**Exercise**
Omit all pictures. Print the remaining lines exactly, from the start of the data through the line containing "Konplètman otomatik chokola C... (700, 643)".

**Task data**
--- START ---

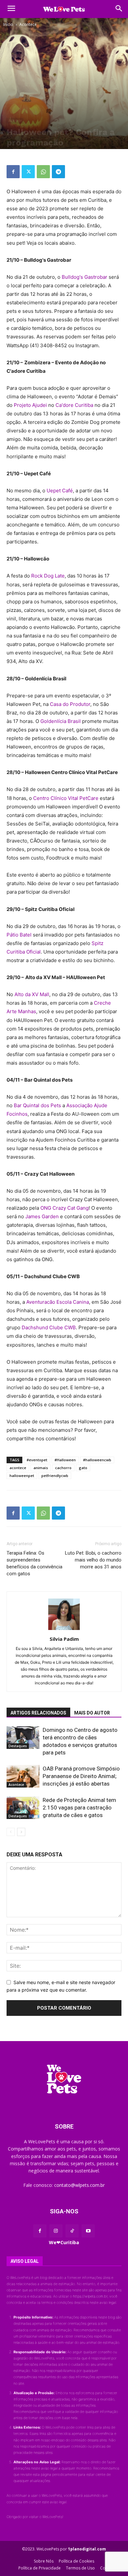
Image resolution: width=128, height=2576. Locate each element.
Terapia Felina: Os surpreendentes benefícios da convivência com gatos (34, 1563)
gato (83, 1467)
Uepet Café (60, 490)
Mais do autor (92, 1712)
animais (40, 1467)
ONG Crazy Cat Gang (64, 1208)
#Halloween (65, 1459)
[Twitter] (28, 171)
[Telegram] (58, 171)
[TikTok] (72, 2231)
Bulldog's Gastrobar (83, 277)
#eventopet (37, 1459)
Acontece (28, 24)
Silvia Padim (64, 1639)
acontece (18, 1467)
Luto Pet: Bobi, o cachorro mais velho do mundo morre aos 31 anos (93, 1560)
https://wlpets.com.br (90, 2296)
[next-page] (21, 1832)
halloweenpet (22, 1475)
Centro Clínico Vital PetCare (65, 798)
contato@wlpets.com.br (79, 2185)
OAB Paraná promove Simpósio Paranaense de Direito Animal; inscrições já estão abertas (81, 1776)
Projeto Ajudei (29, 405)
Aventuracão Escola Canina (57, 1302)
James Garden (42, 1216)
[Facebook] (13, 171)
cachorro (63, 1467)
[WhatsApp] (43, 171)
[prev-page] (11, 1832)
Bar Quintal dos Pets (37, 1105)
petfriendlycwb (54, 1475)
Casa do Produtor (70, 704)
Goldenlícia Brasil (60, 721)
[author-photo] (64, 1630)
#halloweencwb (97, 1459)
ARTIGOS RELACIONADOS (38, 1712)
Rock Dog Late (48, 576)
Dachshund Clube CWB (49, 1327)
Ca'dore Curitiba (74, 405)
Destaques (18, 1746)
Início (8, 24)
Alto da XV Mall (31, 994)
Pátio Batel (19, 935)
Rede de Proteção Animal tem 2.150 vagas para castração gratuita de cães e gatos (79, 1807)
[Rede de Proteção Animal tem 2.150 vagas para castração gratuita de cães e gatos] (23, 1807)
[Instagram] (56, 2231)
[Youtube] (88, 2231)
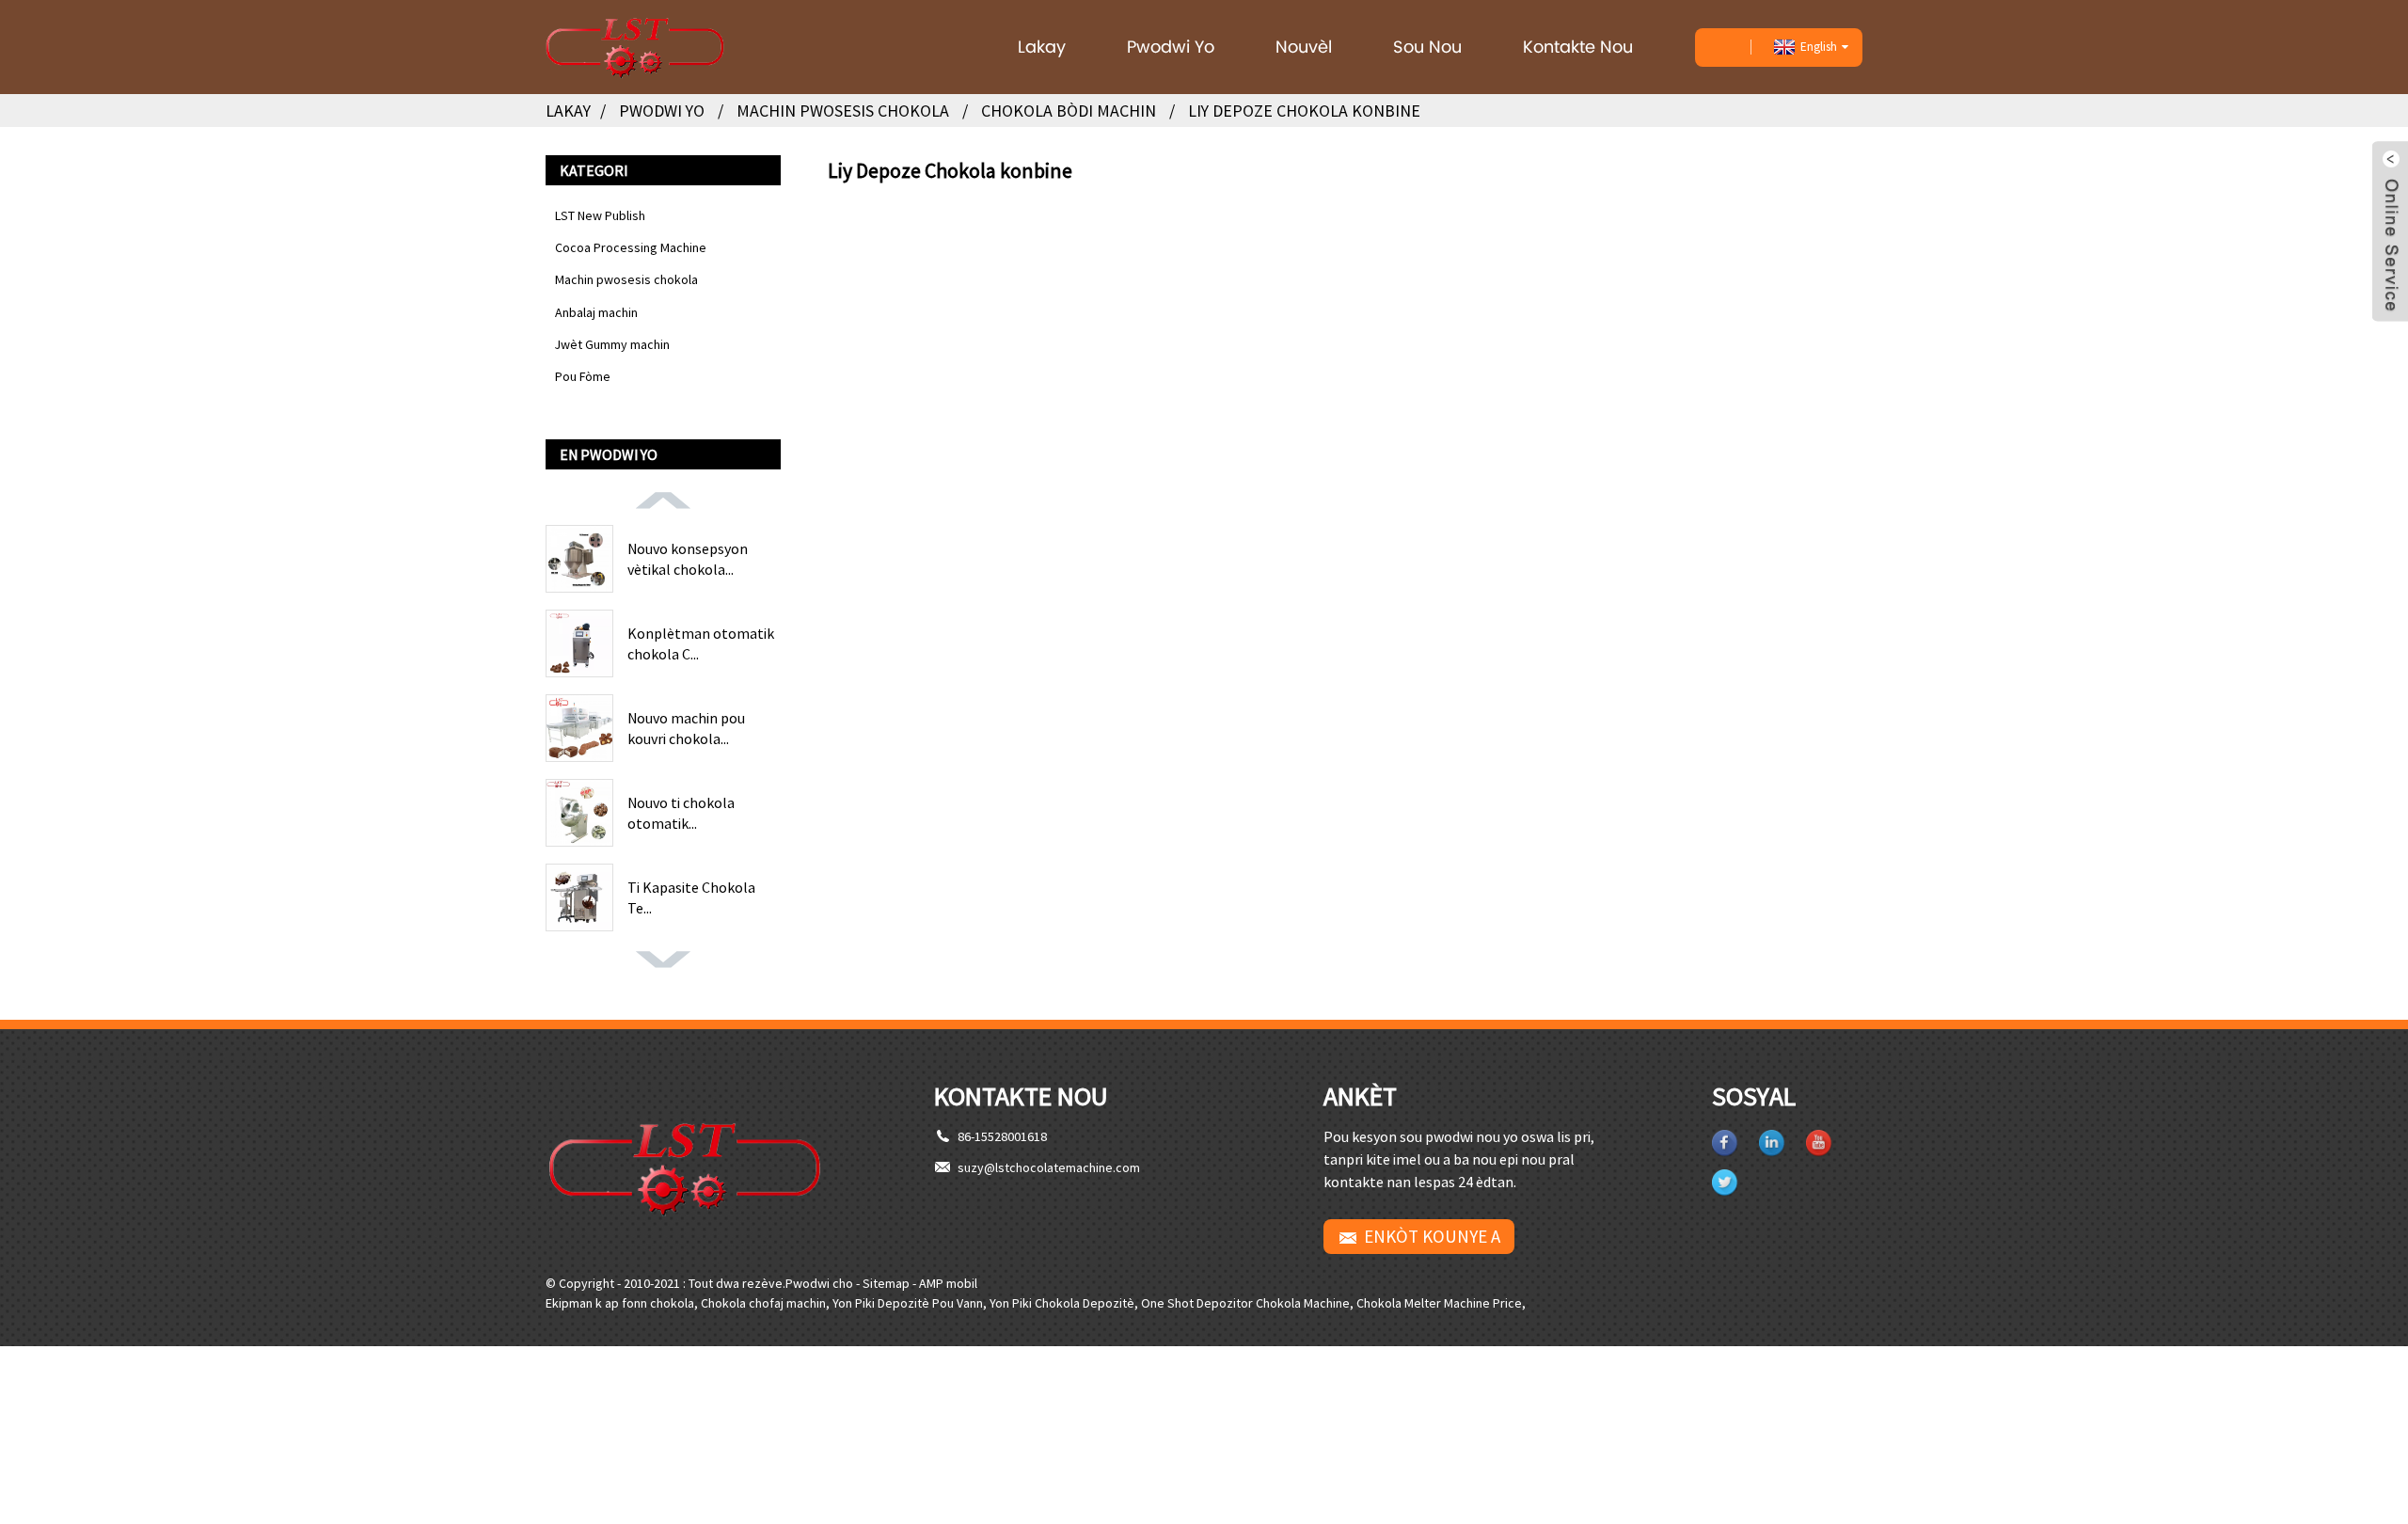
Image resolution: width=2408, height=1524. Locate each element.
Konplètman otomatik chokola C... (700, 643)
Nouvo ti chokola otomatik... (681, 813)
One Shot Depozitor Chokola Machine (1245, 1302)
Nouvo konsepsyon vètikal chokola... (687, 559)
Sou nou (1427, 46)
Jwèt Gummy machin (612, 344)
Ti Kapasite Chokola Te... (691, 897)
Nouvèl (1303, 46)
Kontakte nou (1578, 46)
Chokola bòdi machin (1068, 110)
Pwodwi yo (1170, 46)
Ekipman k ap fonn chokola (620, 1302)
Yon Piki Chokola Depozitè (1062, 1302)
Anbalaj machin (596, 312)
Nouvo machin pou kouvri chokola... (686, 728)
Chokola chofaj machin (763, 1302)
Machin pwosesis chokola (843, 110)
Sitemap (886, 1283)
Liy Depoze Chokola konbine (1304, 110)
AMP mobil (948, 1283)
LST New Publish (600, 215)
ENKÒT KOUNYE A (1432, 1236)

--- END ---

**Response to the task**
Image resolution: width=128, height=2576. Locate each element.
Terapia Felina: Os surpreendentes benefícios da convivência com gatos (34, 1563)
gato (83, 1467)
Uepet Café (60, 490)
Mais do autor (92, 1712)
animais (40, 1467)
ONG Crazy Cat Gang (64, 1208)
#Halloween (65, 1459)
[Twitter] (28, 171)
[Telegram] (58, 171)
[TikTok] (72, 2231)
Bulldog's Gastrobar (83, 277)
#eventopet (37, 1459)
Acontece (28, 24)
Silvia Padim (64, 1639)
acontece (18, 1467)
Luto Pet: Bobi, o cachorro mais velho do mundo morre aos 31 anos (93, 1560)
https://wlpets.com.br (90, 2296)
[next-page] (21, 1832)
halloweenpet (22, 1475)
Centro Clínico Vital PetCare (65, 798)
contato@wlpets.com.br (79, 2185)
OAB Paraná promove Simpósio Paranaense de Direito Animal; inscrições já estão abertas (81, 1776)
Projeto Ajudei (29, 405)
Aventuracão Escola Canina (57, 1302)
James Garden (42, 1216)
[Facebook] (13, 171)
cachorro (63, 1467)
[WhatsApp] (43, 171)
[prev-page] (11, 1832)
Bar Quintal dos Pets (37, 1105)
petfriendlycwb (54, 1475)
Casa do Produtor (70, 704)
Goldenlícia Brasil (60, 721)
[author-photo] (64, 1630)
#halloweencwb (97, 1459)
ARTIGOS RELACIONADOS (38, 1712)
Rock Dog Late (48, 576)
Dachshund Clube CWB (49, 1327)
Ca'dore Curitiba (74, 405)
Destaques (18, 1746)
Início (8, 24)
Alto da XV Mall (31, 994)
Pátio Batel (19, 935)
Rede de Proteção Animal tem 2.150 vagas para castração gratuita de cães e gatos (79, 1807)
[Rede de Proteção Animal tem 2.150 vagas para castração gratuita de cães e gatos] (23, 1807)
[Instagram] (56, 2231)
[Youtube] (88, 2231)
Image resolution: width=2408, height=1524. Locate each element.
Konplètman otomatik chokola C... (700, 643)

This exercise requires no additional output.